It’s strawberry season on Cape Cod! If you take a walk around the community, you’ll see an abundance of perky little red berries peeping out from under their lazy green foliage in many of our gardens. If we can get to them before the deer and rabbits, then we are bound to have some scrumptious desserts here in the Convent, which is a rare and welcome treat!
Summer on Cape Cod usually conjures up images of days at the beach followed by ice cream and sunsets. We are fortunate to have cream from our Jersey cows, freshly picked strawberries, and a generous donation of agave nectar, so I set out to make a creamy homemade strawberry ice cream. I found just the recipe to pull all of these together. Start it the day before as it needs to chill before transferring to your ice cream maker. Enjoy this on a hot and humid summer day and you are sure to feel refreshed!

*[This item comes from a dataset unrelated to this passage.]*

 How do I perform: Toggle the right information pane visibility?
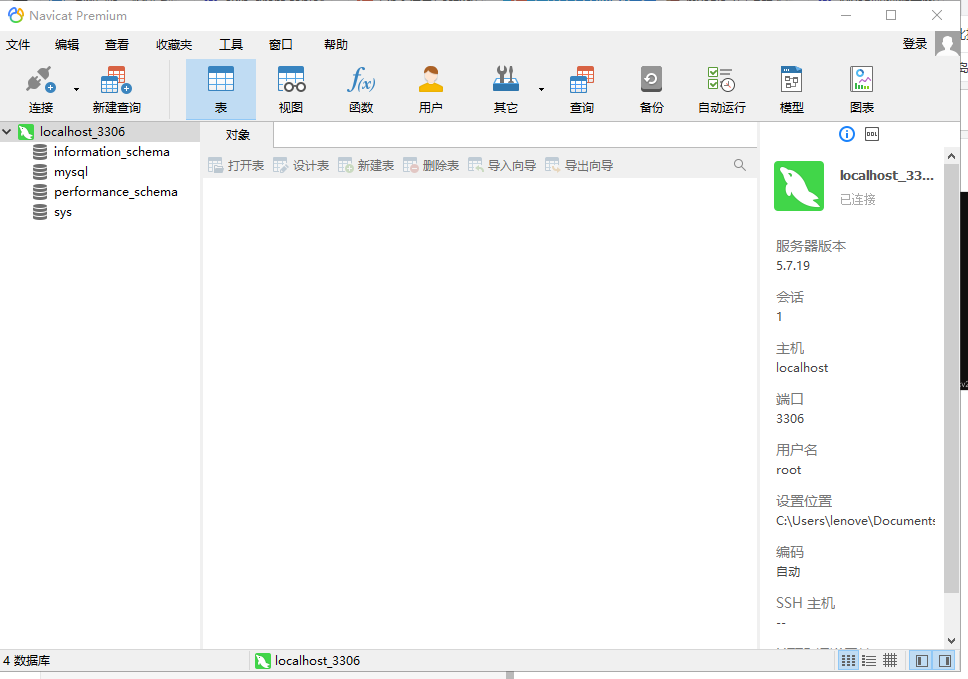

Homemade Strawberry Agave Ice Cream
- If your strawberries aren’t already pureed, do that in a Cuisinart (I used a potato masher to leave some good chunks). Add lemon juice and set aside.
- Beat eggs and egg yolk together very well. Set aside.
- In a heavy pot, heat half and half and agave nectar over med-high heat until temperature is 180 F. Stir frequently.
- Drizzle ½ cup of hot mixture into eggs, whisking briskly. Add another 1/2 cup in the same manner. (This keeps the eggs from scrambling).
- Then, drizzle egg and cream mixture back into the pot, whisking briskly.
- Turn heat down to med-low and bring to 190 F, stirring bottom constantly. To check for doneness, dip a metal spoon in the pot. Remove. Run a finger through the custard coating the spoon (like parting the 'custard sea'). If the custard stays on either side of the stripe (doesn't run in to fill the space), then it's done.
- Strain into a 2 qt. bowl and add all but 1/3 cup of the strawberry puree to this.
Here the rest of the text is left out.